Emily Drouet, 18 anni, era una studentessa di giurisprudenza all'Università di Aberdeen in Scozia; è stata vittima di violenze psicologiche e fisiche da parte dell'allora fidanzato Angus Milligan, 21, con il quale l'adolescente ha avuto un rapporto dal 2015.

Morta suicida

Angus Milligan ha confessato di aver abusato mentalmente e fisicamente della fidanzata Emily Drouet e per questo è stato condannato a 180 ore di servizio alla comunità. La madre di Emily, Fiona Drouet, ha deciso di organizzare una campagna, che verrà lanciata sabato, per attirare l'attenzione in merito al tema della violenza domestica tra i giovani.
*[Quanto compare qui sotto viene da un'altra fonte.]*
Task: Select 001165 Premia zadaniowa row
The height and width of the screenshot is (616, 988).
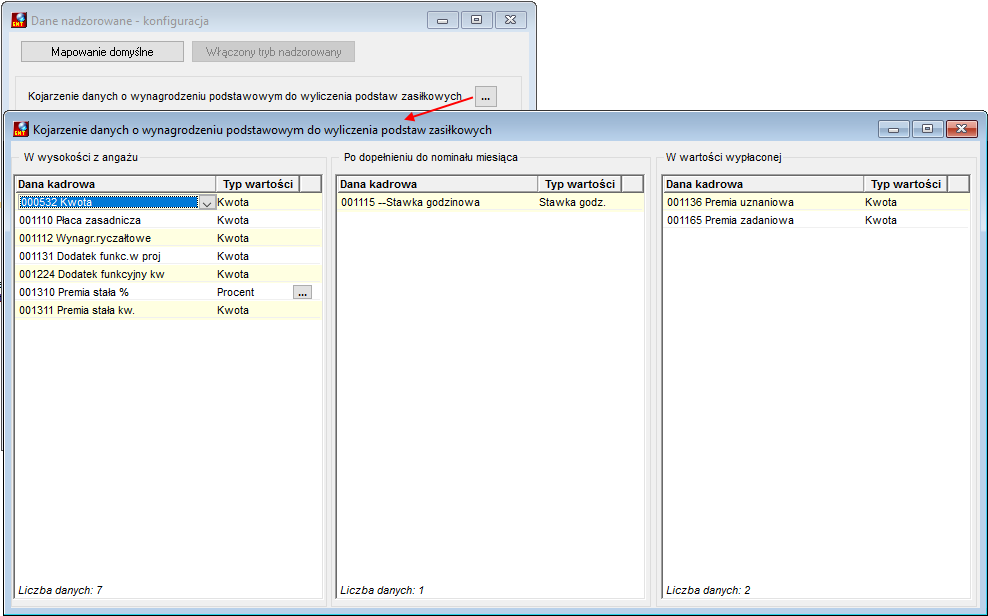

La campagna serve per spiegare ai giovani quello che accade con una violenza contro le donne, e mira anche a prevenire tali situazioni nelle università attraverso la formazione del personale degli istituti di istruzione superiore per riconoscere i segni di abuso e trovare "modi sicuri per intervenire e fermare questi tipi di comportamenti ", ha dichiarato la madre di Emily al The Guardian. I messaggi di auto-rimprovero scambiati tra Emily, i suoi amici e il suo ragazzo saranno condivisi in tutti i campus universitari della Scozia. E' stata Fiona Drouet ad autorizzare la pubblicazione dei messaggi, nonostante ciò che provava quando li leggeva: "È stato molto triste per noi leggere i messaggi sul suo cellulare dopo averla persa", ha dichiarato.

Il The Guardian ha citato alcuni dei messaggi: "Tesoro, ti prego, non ti merita", scrive un'amica ad Emily e lei risponde. "Me lo merito". E ancora: "Non meriti di essere picchiata o strangolata, lo hai denunciato alla polizia Emily? Dico sul serio".

Chi è Angus

Angus Milligan, considerato da molti studenti come "il maschio alfa" del campus universitario, alla fine confessò gli abusi commessi a Emily Drouet.

Oltre agli assalti fisici, c'erano molti messaggi offensivi che Emily aveva ricevuto dal suo fidanzato. Milligan è stato condannato a luglio a fare 180 ore di lavoro in comunità ed è stato espulso dal corso di psicologia che stava frequentando presso l'Università di Aberdeen. Il quotidiano The Independent, ha scritto che i genitori della vittima avevano affermato che l'università aveva "fallito" nel suo dovere di intervenire nella situazione, ma questo è esattamente ciò che la campagna sostenuta dal National Union of Students Scotland (NUS Scotland, in inglese) si propone di cambiare, cercando di migliorare i servizi del campus in modo che gli studenti e il personale sappiano dove rivolgersi per ricevere aiuto in modo da evitare altri casi come quello di Emily.